Bangladesh uses "vori" (ভরি) because it is the native Bengali-language word for the gold weight unit. When the British standardized weights across India in 1833, different linguistic regions adopted the same standardized mass but called it by their own names. The Bengali-speaking population naturally used "bhori/vori" while Hindi speakers used "tola." After Bangladesh's independence in 1971, the Bengali term was retained as a matter of national linguistic identity. The unit itself is identical; only the name differs.

How to calculate gold price per vori?

To calculate the gold price per vori from international spot prices: (1) Take the international gold spot price in USD per troy ounce. (2) Multiply by 0.375 (since 1 vori = 0.375 troy ounces). (3) Multiply by the current USD/BDT exchange rate. For example, if gold is $2,000/oz and 1 USD = 120 BDT: $2,000 x 0.375 = $750 per vori, then $750 x 120 = BDT 90,000 per vori for 24K gold.

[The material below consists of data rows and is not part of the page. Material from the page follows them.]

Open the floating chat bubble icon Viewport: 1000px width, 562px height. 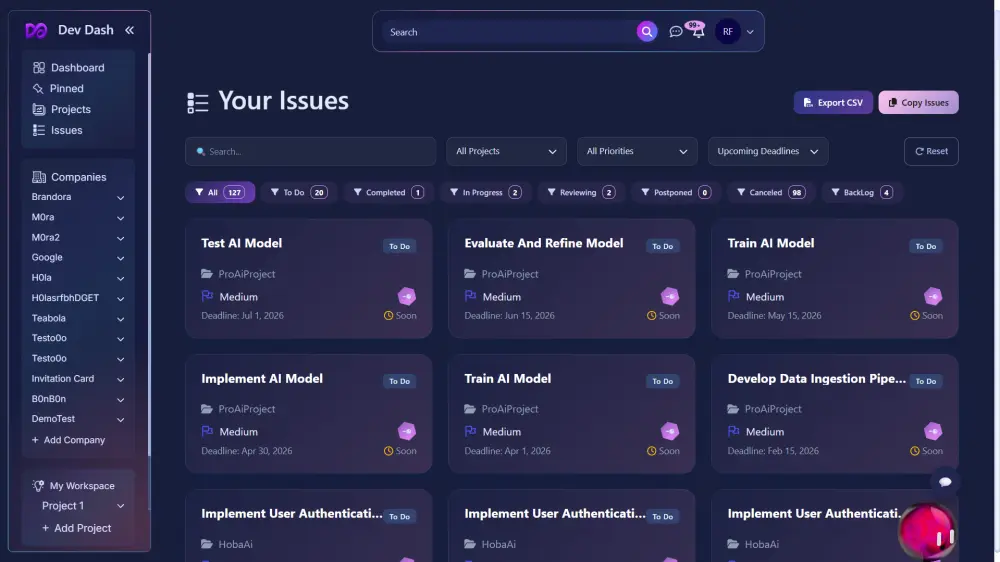pos(945,481)
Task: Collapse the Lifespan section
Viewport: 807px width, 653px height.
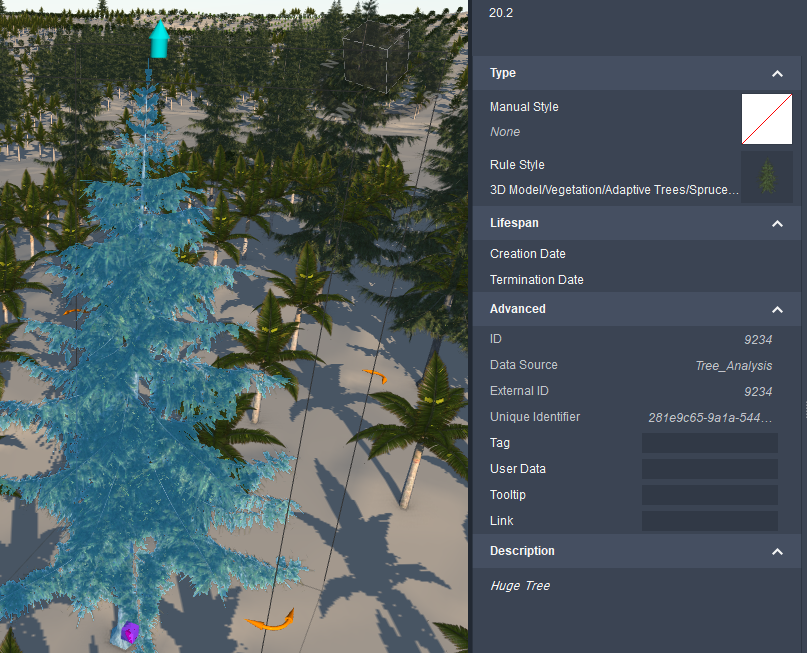Action: (777, 223)
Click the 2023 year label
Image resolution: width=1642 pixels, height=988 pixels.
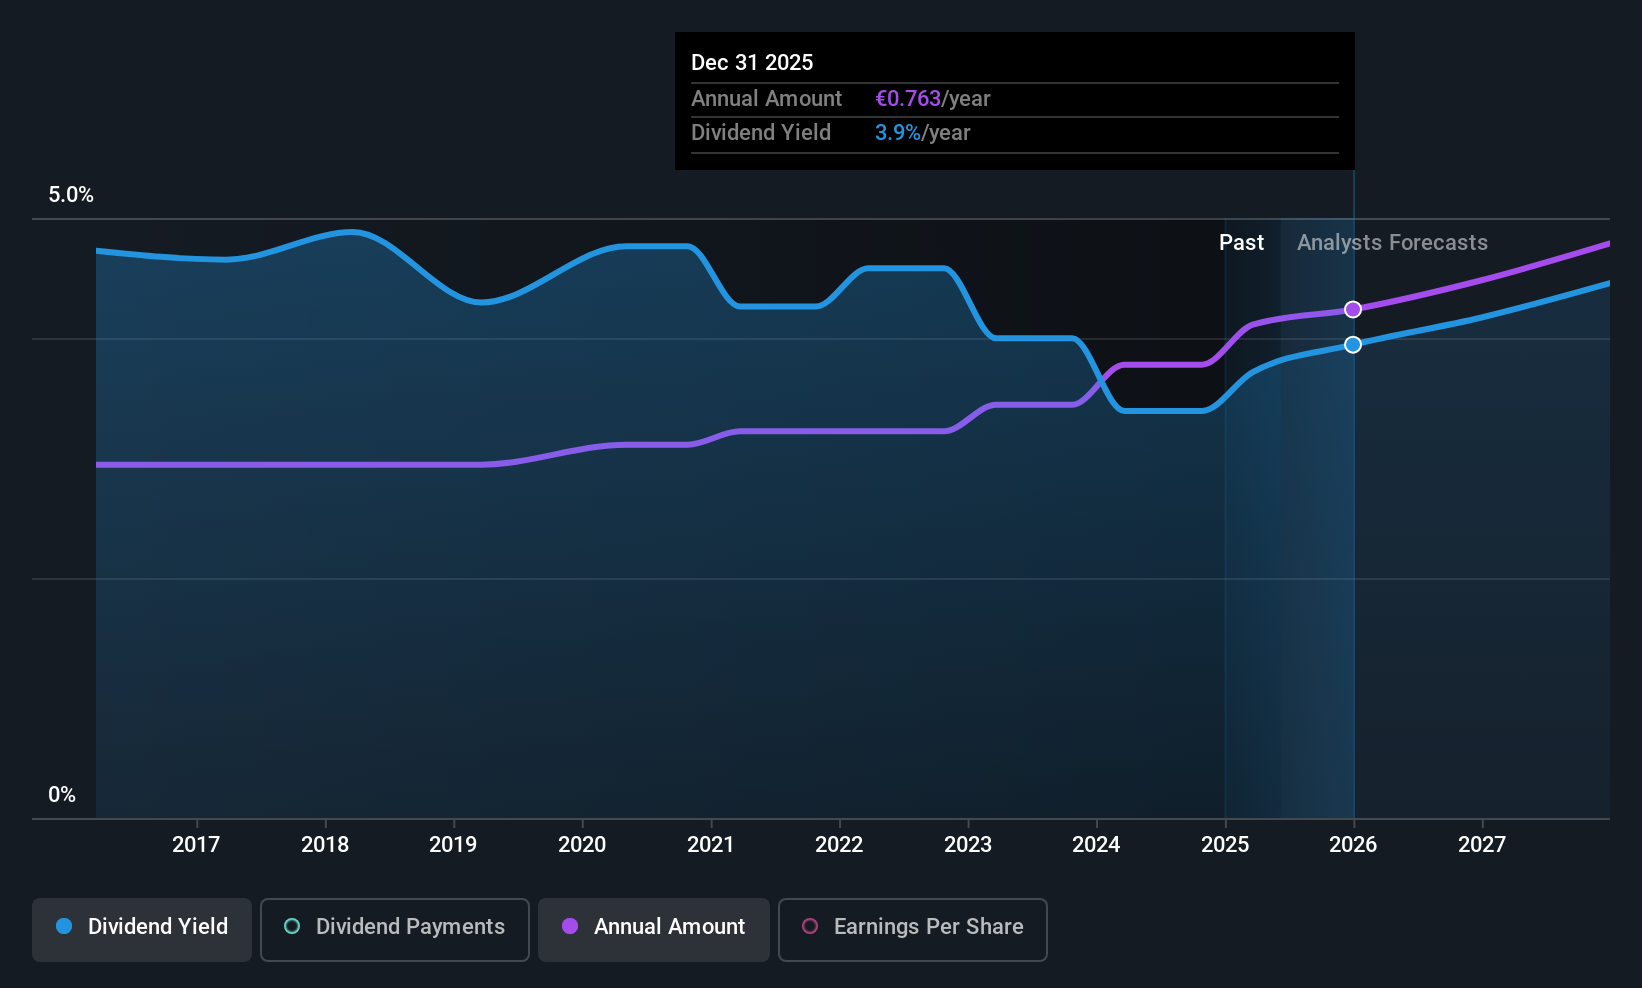pos(968,845)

Actual retail prices will be higher due to import duties, taxes, and making charges. Check our gold price per tola page for live rates.

What is the weight of 5 vori gold?

5 vori of gold weighs exactly 58.319 grams (or 58.32 grams using the Bangladesh rounded standard). This is equivalent to approximately 1.875 troy ounces or 2.0567 standard ounces. A 5-vori gold item is a common weight for a substantial necklace or a set of bangles in Bangladesh, and represents a popular gift weight for weddings.

How many vori are in 1 kilogram of gold?

1 kilogram of gold equals approximately 85.735 vori. This is calculated by dividing 1,000 grams by 11.6638038 grams per vori. At the Bangladesh rounded rate of 11.664 grams per vori, the answer is approximately 85.716 vori. This conversion is useful for wholesale gold dealers and institutional traders who buy gold in kilogram bars.

Is the vori measurement used outside Bangladesh?

The term "vori" or "bhori" is primarily used in Bangladesh and among the Bangladeshi diaspora worldwide. Bengali-speaking communities in India's West Bengal state may also use the term informally, though the Indian market officially uses "tola" or metric grams. Bangladeshi expatriates in the UAE, Saudi Arabia, Malaysia, and the UK continue to use vori when discussing gold, often converting Dubai or London prices into "per vori" rates for comparison with back-home prices.